All through The Fellowship of the Ring the narrative is fixed and linear, but it divides into several parts as the Fellowship breaks up and the story jumps back and forth between separate characters in different places. This is to be expected, we now have separate actors operating independently. But the Ents, like Bombadil, seem to drop in out of nowhere, from outside the main story. I get the impression that this is a whole other narrative that has been hastily inserted into the text from an earlier tale. Who are the Ents, and why the mystery of the Entwives? Are they mentioned in Tolkien’s other writings? Is this what you mean about the character of the writing changing? Up to now, the tale had been compact and direct, a river changing in form, but growing and flowing faster and deeper. Now it only seems to be splitting up into tributaries and some of the streams seem to issue unexpectedly from unknown places. Both the rhythm and tone of the tale change abruptly, just like they did with Bombadil.

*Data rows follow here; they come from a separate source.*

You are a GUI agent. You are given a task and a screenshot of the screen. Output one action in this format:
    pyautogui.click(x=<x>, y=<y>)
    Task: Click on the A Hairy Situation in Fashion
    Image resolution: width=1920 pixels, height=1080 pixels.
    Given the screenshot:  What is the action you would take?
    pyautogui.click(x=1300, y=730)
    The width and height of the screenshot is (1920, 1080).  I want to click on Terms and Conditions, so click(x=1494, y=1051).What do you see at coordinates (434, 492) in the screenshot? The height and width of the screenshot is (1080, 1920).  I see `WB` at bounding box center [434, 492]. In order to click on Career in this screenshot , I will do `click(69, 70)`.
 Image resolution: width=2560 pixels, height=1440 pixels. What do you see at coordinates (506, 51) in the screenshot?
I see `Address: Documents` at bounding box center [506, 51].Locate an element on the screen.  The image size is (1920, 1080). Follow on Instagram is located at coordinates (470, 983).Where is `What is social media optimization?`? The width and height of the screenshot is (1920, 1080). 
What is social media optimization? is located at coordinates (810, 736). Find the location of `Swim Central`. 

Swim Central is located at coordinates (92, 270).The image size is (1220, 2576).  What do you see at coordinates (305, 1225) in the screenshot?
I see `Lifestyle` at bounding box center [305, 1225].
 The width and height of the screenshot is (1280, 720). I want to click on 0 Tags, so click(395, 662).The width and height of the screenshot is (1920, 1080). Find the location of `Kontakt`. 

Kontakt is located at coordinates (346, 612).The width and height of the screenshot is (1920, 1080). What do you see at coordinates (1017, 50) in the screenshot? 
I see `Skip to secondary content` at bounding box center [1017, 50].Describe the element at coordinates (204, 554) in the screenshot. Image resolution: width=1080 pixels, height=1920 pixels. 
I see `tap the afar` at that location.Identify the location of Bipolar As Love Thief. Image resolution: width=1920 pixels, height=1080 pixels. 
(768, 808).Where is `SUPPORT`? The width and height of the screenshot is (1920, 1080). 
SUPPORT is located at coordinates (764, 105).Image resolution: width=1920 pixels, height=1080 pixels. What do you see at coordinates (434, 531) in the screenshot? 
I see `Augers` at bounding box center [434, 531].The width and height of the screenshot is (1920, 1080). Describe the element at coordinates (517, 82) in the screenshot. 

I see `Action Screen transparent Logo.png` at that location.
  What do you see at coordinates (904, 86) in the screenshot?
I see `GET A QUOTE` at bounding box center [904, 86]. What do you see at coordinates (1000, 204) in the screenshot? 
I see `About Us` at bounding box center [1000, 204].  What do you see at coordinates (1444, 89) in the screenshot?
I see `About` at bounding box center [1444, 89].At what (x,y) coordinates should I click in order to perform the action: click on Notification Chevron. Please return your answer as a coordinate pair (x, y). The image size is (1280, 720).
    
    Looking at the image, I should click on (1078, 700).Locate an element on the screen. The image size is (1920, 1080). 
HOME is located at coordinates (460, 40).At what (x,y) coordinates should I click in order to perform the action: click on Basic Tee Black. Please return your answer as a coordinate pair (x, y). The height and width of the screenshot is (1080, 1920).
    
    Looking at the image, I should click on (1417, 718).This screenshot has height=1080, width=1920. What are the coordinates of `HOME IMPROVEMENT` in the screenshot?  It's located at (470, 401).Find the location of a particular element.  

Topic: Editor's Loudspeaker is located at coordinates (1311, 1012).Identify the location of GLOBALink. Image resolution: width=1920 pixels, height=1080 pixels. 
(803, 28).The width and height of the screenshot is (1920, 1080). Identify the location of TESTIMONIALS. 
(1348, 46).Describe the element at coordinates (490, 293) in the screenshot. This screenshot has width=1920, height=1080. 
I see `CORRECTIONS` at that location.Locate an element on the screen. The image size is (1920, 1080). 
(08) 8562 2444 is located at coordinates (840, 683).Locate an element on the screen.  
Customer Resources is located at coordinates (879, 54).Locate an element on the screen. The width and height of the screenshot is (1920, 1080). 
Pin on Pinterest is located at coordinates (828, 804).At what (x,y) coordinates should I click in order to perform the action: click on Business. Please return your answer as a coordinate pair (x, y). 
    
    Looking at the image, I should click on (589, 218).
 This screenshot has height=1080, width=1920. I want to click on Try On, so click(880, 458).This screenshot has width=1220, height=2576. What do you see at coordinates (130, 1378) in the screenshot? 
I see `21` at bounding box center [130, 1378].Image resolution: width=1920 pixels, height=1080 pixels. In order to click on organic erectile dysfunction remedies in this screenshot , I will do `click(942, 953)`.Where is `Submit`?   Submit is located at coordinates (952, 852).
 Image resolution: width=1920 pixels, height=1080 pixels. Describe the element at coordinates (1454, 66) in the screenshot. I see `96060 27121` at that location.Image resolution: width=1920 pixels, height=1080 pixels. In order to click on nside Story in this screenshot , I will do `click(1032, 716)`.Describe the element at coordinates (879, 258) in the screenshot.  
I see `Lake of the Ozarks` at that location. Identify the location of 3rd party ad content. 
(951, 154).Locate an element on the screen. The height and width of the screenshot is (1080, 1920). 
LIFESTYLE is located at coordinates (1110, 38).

I’ve seen this pattern before, in the Old Testament and Homer, old tales and myths are woven into the main narrative, reflections of other bards and legends hastily incorporated and transmitted through the text. We aren’t reading a book, we’re browsing a library. But this epic comes from one man, in one lifetime, it is not the collected wisdom and history of the roots of a civilization, assembled and edited by a thousand scribes over the centuries. Or did Tolkien do this
deliberately, to try and capture the rhythm of an ancient history, a legend, a compilation of myths and folk tales?
In the Odyssey, we have a dim glimpse into the Bronze Age, the Greek Dark Ages, the time between the fall of the Mycenaean Empire and the rise of the Iron Age City-States. The story was edited and retold, written down by countless scribes but it is handed down from pre-literate times. The Classical Greeks knew there was a time before iron tools, when the language itself was very different and long poems were sung by bards from memory. Nowhere in Homer is “writing” mentioned, and it is written in unrhymed verse, easily remembered by an oral reteller.
And there are hints of earlier times; Greek society was fiercely patriarchical, even misogynistic, but the women of Homer are strong, independent and capable. Penelope is Odyseus’ queen, but her aristocratic suitors, hoping he is dead, know whoever she marries will be King, not their son Telemachus. Is this a glimpse into some ancient matrilocal society, where Royal authority is held by males, but passed down along the female lineage? Its totally out of synch with Classical Greece, but as far as I know none of that is ever even mentioned by the time the old song is finally written down in its final form.
Could something like this have been attempted deliberately by Tolkien?
We read the Old Testament, and Homer, (not to mention all the old Northern European myths Tolkien studied) because they are the surviving racial memories of our distant ancestors. Every culture has them, the Vedas and Gilgamesh, the ancient Buddhist texts, the Tao. They are the past seen through a glass darkly, reflected in dark and troubled waters. But they are all that survives across the centuries of our earliest history.
But Tolkien wrote this all himself. It all comes from his mind, his imagination. It is not myth, or legend, or history. Just what is it?